Nella zona pranzo una credenza con accanto una tavola a fratina tutta in legno di noce e tre grandi porte finestra da dove si può osservare il lago.
Separata è la cucina, e anche la stanza adibita a studio, con la libreria che occupa tutta la parete, piena di volumi e tanti ninnoli, ma il posto d’onore nello studio lo ha una vecchia poltrona ricoperta da una stoffa damascata a gradi fiori dai colori tenui, era della nonna, una persona importante nella vita di lei. Seduta su quella vecchia poltrona un po’ stropicciata e consunta le sembra sempre di sentire il profumo dell’acqua di rose che adoperava la nonna, e Sandra, quando si abbandona a questo abbraccio, le sembra di riuscire a prendere le decisioni giuste nei momenti più difficili, come quella di incontrare Fabrizio.
Sta preparando il tavolo con del buon cibo fra cui un cesto con frutta di stagione.
La giornata è grigia e un po’ fredda pur essendo primavera.
Ad un tratto il cielo si fa scuro inizia a soffiare il vento che sposta con velocità le nuvole scure piene di pioggia. Il temporale esplode con fragore.
Arriva una macchina, si ferma all’inizio del vialetto, in lontananza si intravede, il lago
Sar lui?
Non riesce a scorgere la faccia, un po’ per la distanza e per l’acqua che cade copiosa su tutto, ma anche perché una sciarpa gli copre il viso.
La governante alla finestra dello studio è pronta a origliare, Sandra la intravede, le dice di andare in cucina a preparare del tè per l’ospite.
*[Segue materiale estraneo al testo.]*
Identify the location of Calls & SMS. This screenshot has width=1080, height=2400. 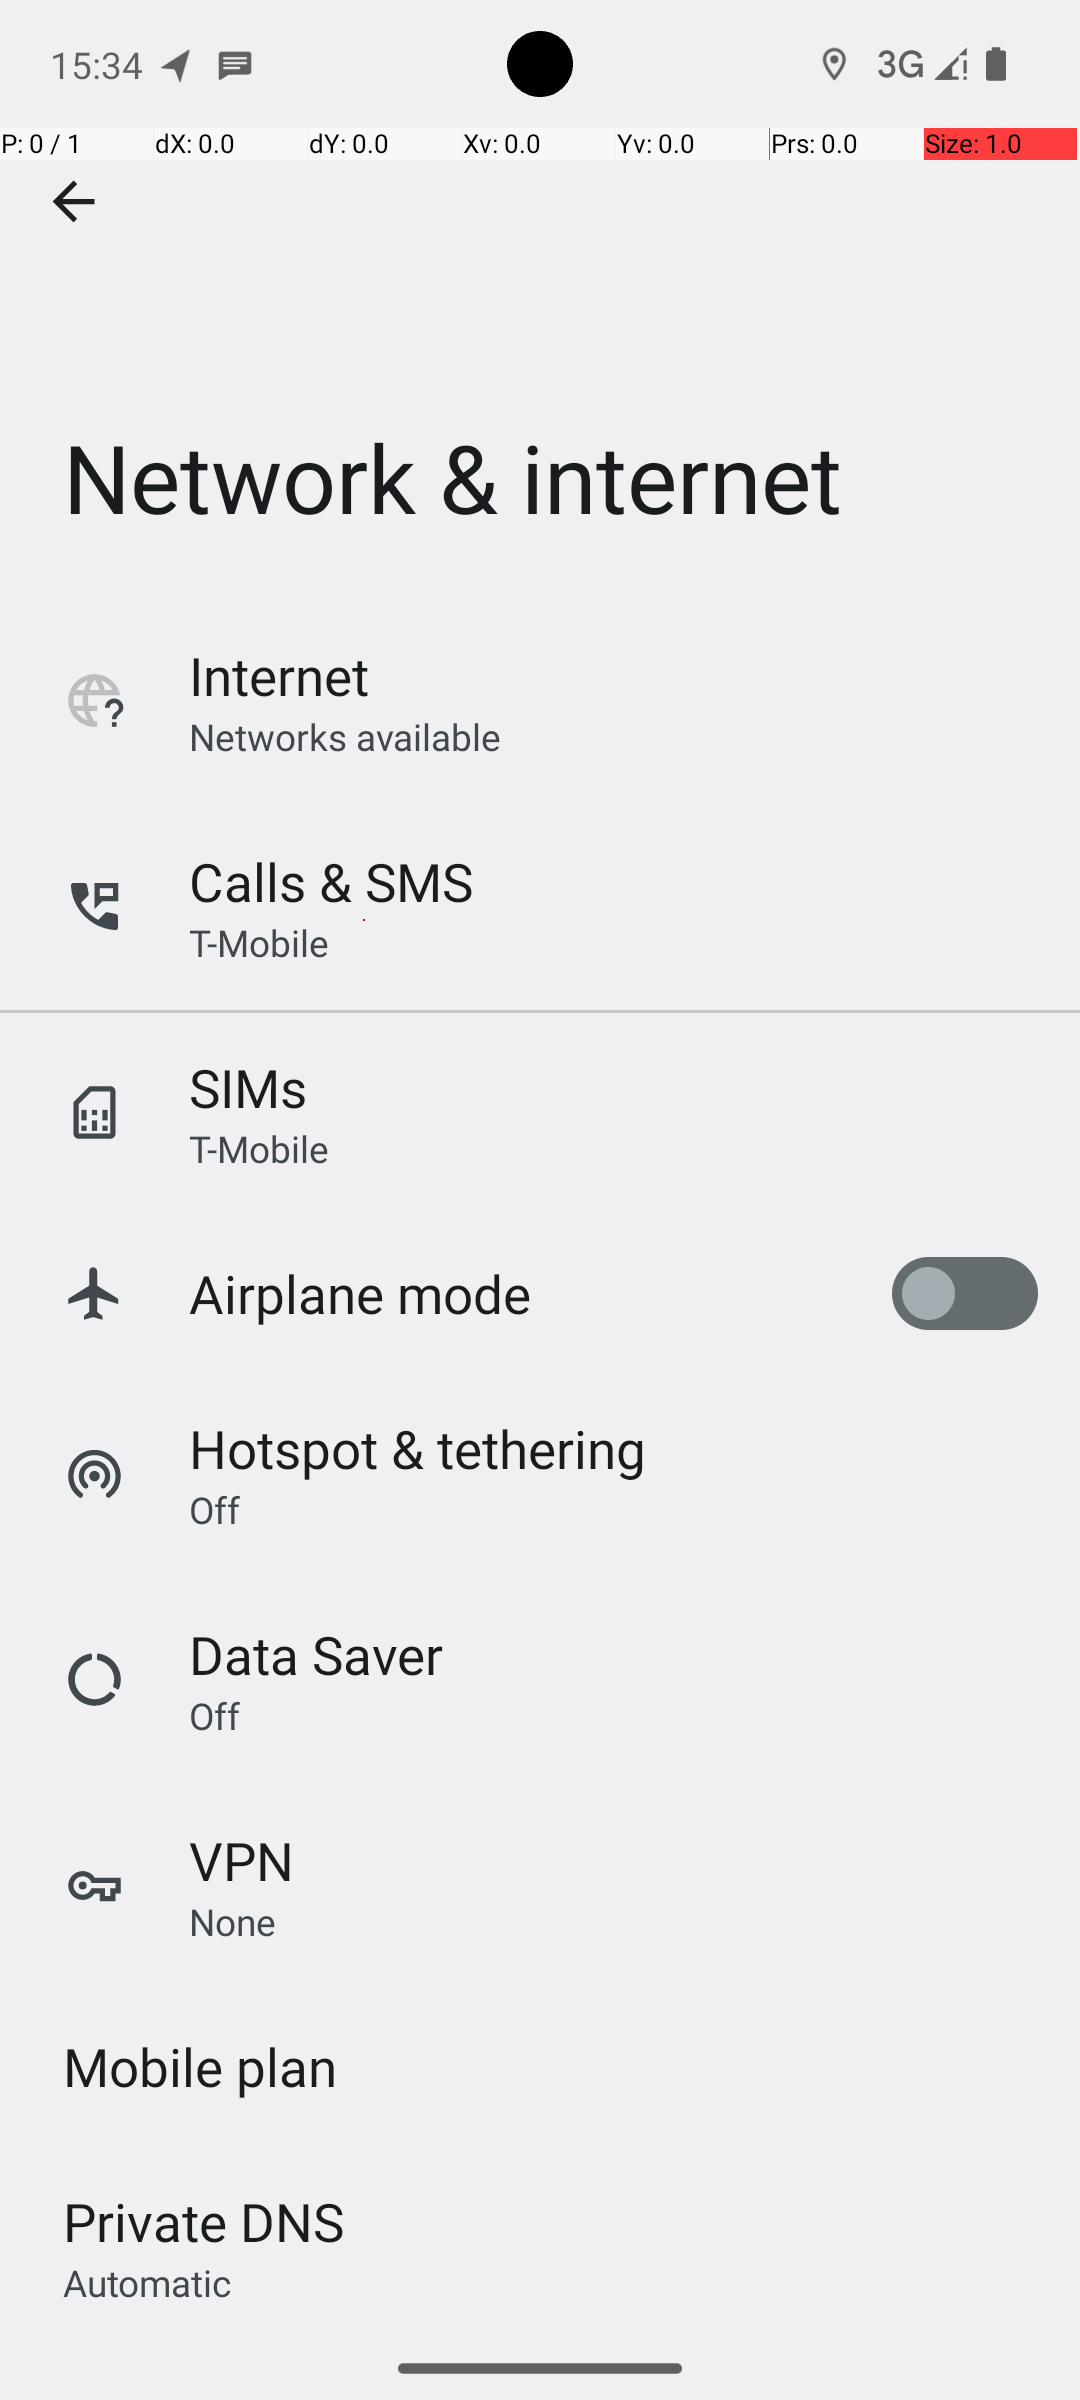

Finalmente arriva, coperto da quel cappotto pesante dal taglio antiquato, la grande sciarpa di cachemire un po’ consunta. L’emozione nel rivederlo le fa battere il cuore, rivive il dolore di quel abbandono, quanto tempo è passato, dal giorno in cui furtivamente se ne andò da quella porta senza salutare e senza dare nessuna spiegazione.
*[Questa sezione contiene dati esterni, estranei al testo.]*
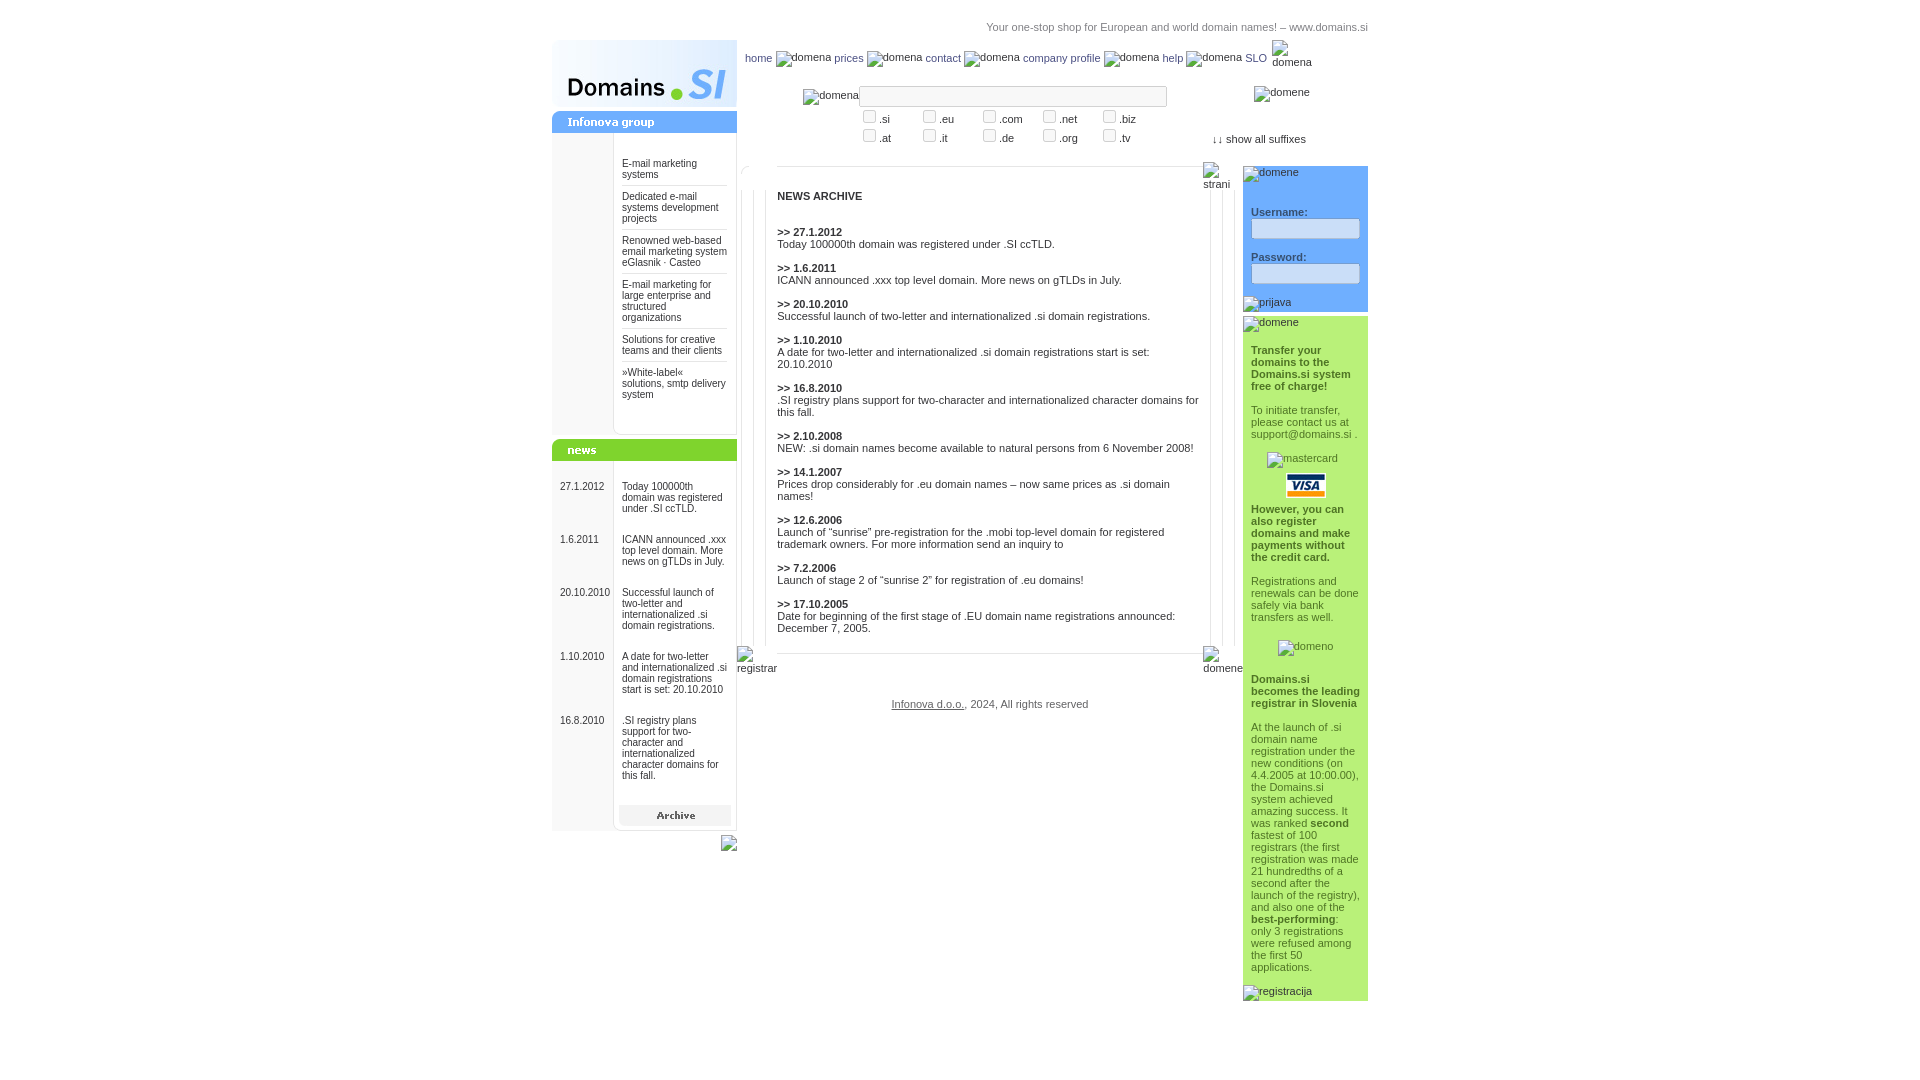  I want to click on help, so click(1172, 57).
Nell’avvicinarsi alla grande casa Fabrizio vede accendersi delle luci in alcune stanze al piano superiore.
Non saranno soli, questo lo infastidisce e lo preoccupa.
Mentre cammina sotto la pioggia battente sente nel pollaio le galline che fanno rumore impaurite dal temporale.
Ha sentito il bisogno di parlare con Sandra vuole liberarsi di quel peso che sente dentro di sé come un grosso legno nodoso che gli comprime lo stomaco, pensando come si era comportato con lei, vuole spiegargli il perché di quella fuga.
Aveva sempre rimosso dentro di sé quell’inquietudine che provava verso le persone del proprio sesso, aveva scelto di avere una vita negli schemi, per sé e per i suoi genitori
Quando alla fine però si innamorò di un suo collega di lavoro riuscì ad accettare la propria omosessualità, e trovò il coraggio di viversi.
Ora era tornato per spiegare il suo gesto e chiederle scusa per averla ingannata, voleva dirle che per lui anche lei nella sua vita era stata una persona importante.